The Principal Auditor presented the internal audit progress report, which detailed the audit work completed up to 15 February 2021; and advised on the progress of the 2020/21 plan, which would be completed by April 2021.  Progress on the actions arising from all audit reports in the plan was also detailed. 

The report referred to two items of limited assurance:  the ICT Network Infrastructure Security; and the ICT Business Continuity and Disaster Recovery.  The Executive Director – Commercial and the Assistant Director for IMT and Enterprise Architecture were in attendance to respond to questions on these two items. 

In response to a question on recruitment and staffing arrangements within the Audit Team, as detailed in the report, it was advised that Covid-19 had impacted on recent recruitment exercises with a reduced number of applicants.  There would be further recruitment in April 2021 to appoint to remaining vacancies and the use of agency staff would be a temporary measure.  It was advised that apprenticeships would be used within the Team as a 'grow your own' initiative.  It was confirmed that the Audit and Counter Fraud Teams worked in collaboration with pooled resources for specific pieces of work. 

In relation to the limited assurance reports, the following points were raised:

·         Reference was made to the statement on page 144 of agenda that IMT had no plans to put into effect more stringent data leakage prevention technologies as the business had not supported these technologies and would not commission them and the Council expected all staff to be able to share information beyond the Council with limited formality and technical constraints, therefore the Council was in effect accepting that risk, relying instead on the knowledge and judgement of staff.  The Assistant Director for IMT and Enterprise Architecture explained that data leakage prevention technologies were highly constraining on staff and for this reason some organisations, which had purchased these technologies, had ceased to use them.  Staff had received mandatory annual training on information assurance and had high levels of awareness.  It was further explained that the limited assurance did not relate to this particular finding. 

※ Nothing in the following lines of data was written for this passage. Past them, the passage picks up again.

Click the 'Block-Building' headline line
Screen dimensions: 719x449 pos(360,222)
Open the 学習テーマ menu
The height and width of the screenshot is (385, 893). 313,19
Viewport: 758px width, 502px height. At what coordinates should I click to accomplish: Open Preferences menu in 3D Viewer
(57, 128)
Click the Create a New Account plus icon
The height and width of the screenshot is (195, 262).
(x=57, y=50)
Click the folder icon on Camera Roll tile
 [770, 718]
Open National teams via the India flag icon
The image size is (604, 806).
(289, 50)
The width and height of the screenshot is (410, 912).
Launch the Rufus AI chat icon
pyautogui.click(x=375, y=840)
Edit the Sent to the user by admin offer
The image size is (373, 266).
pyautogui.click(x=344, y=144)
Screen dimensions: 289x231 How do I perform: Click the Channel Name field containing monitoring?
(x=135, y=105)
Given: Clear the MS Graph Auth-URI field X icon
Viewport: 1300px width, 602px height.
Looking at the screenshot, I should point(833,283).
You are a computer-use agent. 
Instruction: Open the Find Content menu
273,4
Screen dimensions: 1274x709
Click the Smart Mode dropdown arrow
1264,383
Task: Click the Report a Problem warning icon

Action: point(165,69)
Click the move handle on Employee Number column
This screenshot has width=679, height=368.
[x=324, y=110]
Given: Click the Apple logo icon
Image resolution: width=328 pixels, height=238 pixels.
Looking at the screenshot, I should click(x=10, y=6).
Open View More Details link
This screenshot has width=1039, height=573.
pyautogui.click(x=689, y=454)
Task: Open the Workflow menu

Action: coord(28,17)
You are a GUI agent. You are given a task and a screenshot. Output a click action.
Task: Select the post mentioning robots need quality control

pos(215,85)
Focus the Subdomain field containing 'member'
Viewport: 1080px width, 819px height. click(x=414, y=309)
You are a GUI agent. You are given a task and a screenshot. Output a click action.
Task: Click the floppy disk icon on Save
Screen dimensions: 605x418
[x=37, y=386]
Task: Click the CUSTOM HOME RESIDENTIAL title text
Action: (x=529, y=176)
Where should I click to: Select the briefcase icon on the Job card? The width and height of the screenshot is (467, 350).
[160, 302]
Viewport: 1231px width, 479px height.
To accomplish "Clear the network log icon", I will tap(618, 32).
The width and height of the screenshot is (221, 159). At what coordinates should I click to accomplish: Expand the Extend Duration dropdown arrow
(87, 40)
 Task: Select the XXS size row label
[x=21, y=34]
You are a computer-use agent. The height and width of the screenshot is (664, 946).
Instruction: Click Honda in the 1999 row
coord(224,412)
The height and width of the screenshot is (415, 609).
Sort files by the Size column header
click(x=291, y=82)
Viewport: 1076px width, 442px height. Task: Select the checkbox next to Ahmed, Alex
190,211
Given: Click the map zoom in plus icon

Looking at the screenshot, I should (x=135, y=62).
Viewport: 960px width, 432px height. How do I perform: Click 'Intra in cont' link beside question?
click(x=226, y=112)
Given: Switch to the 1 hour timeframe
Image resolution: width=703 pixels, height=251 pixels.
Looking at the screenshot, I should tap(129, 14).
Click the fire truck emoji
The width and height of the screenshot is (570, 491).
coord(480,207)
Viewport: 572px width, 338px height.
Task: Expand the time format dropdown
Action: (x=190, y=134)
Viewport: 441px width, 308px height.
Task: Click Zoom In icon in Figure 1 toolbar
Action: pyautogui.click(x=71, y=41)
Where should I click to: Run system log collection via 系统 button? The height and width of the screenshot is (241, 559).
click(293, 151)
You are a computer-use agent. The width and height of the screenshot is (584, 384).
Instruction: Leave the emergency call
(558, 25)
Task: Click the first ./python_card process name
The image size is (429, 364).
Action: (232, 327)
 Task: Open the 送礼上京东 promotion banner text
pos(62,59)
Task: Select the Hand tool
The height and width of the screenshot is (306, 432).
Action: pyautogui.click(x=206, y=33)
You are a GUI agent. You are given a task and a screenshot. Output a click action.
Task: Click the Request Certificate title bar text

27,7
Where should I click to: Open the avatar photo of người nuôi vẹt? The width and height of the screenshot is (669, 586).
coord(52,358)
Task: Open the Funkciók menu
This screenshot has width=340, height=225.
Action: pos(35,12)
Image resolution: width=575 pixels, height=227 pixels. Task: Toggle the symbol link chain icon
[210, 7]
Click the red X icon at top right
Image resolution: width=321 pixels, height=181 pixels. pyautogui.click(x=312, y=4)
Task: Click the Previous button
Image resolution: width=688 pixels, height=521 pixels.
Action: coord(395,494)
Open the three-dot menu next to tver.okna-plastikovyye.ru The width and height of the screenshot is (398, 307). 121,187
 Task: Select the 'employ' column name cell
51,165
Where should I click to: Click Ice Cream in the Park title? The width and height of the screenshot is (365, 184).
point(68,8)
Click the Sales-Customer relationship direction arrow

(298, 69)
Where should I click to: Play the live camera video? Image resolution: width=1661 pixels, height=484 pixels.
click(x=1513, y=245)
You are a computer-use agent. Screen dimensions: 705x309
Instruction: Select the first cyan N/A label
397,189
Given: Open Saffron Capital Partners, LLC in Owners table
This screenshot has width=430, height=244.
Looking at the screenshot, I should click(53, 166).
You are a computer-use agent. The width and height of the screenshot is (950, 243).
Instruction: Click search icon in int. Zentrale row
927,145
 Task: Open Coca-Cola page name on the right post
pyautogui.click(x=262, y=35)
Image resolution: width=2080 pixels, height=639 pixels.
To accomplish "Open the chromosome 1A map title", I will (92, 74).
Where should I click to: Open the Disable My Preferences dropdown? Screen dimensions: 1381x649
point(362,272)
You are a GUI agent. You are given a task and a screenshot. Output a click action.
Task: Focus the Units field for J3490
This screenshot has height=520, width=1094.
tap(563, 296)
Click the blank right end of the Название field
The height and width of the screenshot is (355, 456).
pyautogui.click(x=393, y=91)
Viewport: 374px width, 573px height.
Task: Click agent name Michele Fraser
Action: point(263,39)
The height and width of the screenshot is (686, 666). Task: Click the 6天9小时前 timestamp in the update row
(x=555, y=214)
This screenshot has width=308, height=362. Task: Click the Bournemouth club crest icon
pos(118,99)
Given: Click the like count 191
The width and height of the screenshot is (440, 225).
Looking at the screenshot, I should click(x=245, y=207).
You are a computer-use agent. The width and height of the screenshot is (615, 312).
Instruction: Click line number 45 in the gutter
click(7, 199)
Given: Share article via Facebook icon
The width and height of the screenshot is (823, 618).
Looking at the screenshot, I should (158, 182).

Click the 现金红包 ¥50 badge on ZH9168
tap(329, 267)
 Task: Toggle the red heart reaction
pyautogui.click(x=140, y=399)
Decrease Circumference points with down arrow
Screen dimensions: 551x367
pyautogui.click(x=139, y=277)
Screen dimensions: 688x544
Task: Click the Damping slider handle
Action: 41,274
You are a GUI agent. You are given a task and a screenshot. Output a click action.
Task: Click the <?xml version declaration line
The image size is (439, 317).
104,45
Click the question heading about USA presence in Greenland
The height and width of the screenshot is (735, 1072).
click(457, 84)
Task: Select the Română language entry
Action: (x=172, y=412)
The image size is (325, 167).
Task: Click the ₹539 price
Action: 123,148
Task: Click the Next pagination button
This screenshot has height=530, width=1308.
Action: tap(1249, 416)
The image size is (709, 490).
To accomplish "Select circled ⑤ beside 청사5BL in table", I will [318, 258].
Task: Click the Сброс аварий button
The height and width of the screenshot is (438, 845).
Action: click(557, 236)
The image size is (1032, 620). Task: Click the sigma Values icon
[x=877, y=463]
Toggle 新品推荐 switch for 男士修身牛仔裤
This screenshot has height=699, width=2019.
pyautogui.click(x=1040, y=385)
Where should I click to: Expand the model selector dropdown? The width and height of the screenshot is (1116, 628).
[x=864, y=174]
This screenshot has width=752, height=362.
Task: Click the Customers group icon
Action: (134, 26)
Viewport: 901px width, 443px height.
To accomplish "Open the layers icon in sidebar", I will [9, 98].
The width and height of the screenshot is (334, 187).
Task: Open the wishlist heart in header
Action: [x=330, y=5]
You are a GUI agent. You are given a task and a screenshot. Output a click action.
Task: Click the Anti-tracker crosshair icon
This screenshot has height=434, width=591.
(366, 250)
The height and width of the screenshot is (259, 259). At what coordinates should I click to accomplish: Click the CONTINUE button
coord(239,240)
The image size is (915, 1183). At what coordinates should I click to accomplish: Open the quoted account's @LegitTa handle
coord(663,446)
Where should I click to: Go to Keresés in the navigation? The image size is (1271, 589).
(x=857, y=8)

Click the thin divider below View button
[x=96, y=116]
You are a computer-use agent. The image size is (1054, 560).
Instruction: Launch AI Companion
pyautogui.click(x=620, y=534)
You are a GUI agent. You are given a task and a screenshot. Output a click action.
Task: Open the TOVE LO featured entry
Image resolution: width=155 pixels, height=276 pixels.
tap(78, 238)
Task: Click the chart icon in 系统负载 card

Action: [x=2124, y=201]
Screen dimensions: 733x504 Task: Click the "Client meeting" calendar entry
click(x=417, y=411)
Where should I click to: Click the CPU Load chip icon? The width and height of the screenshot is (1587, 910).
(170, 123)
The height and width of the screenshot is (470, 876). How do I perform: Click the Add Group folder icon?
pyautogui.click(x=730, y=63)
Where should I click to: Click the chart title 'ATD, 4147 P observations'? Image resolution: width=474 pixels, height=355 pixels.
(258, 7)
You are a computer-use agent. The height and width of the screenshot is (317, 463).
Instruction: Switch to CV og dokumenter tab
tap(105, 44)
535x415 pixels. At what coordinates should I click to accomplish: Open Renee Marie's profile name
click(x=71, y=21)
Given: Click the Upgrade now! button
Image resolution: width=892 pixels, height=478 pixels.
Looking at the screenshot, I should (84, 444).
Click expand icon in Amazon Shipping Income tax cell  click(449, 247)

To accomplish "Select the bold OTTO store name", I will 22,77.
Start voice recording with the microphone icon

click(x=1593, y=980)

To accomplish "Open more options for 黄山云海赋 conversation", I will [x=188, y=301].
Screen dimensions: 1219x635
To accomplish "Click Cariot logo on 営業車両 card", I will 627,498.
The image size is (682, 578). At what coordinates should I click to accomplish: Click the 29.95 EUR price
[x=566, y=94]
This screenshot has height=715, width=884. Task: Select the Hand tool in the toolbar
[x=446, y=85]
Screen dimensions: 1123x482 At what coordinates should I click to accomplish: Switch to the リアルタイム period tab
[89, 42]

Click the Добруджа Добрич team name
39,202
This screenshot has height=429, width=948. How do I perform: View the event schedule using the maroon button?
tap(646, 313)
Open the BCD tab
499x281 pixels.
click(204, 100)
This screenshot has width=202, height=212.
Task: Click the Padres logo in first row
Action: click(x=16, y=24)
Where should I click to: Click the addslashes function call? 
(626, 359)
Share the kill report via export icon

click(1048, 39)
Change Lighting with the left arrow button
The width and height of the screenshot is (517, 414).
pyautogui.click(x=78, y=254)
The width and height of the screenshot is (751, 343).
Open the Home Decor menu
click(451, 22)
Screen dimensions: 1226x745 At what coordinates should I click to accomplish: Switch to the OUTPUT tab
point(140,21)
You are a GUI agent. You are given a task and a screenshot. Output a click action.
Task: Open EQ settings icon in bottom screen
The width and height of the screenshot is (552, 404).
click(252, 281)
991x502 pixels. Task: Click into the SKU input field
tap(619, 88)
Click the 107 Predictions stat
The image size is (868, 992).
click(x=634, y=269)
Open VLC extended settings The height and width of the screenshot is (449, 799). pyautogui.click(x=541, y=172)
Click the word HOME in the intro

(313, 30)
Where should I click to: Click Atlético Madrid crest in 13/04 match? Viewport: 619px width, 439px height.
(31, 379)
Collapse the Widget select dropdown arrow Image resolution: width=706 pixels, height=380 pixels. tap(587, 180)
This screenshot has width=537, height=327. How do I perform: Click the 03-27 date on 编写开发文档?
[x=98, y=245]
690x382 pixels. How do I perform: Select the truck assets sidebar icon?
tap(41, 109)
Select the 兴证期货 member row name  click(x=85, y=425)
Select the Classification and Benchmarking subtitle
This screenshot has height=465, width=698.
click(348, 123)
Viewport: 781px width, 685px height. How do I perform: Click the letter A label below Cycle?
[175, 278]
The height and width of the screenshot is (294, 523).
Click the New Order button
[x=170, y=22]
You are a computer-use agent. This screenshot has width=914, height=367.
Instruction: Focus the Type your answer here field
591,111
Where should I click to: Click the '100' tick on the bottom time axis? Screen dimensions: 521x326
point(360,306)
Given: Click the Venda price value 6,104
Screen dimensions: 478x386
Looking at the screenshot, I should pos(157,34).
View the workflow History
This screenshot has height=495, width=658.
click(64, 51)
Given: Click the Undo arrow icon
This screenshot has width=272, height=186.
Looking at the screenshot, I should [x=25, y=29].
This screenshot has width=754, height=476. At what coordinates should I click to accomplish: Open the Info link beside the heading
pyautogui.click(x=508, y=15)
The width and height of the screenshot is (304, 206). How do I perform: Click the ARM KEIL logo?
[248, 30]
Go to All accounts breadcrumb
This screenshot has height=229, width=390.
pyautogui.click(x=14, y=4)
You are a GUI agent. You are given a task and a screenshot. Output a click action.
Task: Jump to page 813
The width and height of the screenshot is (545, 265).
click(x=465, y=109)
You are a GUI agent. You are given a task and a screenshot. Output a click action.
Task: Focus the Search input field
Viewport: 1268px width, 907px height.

·         It was advised that within Office 365 there were some low level elements of data leakage prevention, and a decision would be made on their use at a later date.  Higher level data leakage prevention technologies would represent an additional cost.

·         Reference was made to page 143 of the agenda to the statement on starters, movers and leavers and timings for these issues to be resolved.  It was advised that there was a need to confirm the processes, using the appropriate technology, for starters, movers and leavers to ensure all relevant personnel in the organisation were informed.   It was confirmed that the transformation programme, of which the Corporate Leadership Team was aware, would address this issue.   

(Note:Ian Haldenby left the meeting at this point.) 

• The Committee recorded its thanks to IMT staff over the last year for their efforts in enabling at short notice working from home arrangements for over 4,000 members of staff. The Committee recognised that this had impacted on other routine work.

·         In response to a question on business continuity and disaster recovery, it was explained that the testing of some systems had not been implemented, as they would not now be appropriate as the Council would be continuing to migrate to more standardised IMT systems; and there would always be an impact on service from any testing.  This issue would be followed up by the Audit Team. 

RESOLVED

That the outcomes of Internal Audit's work be noted.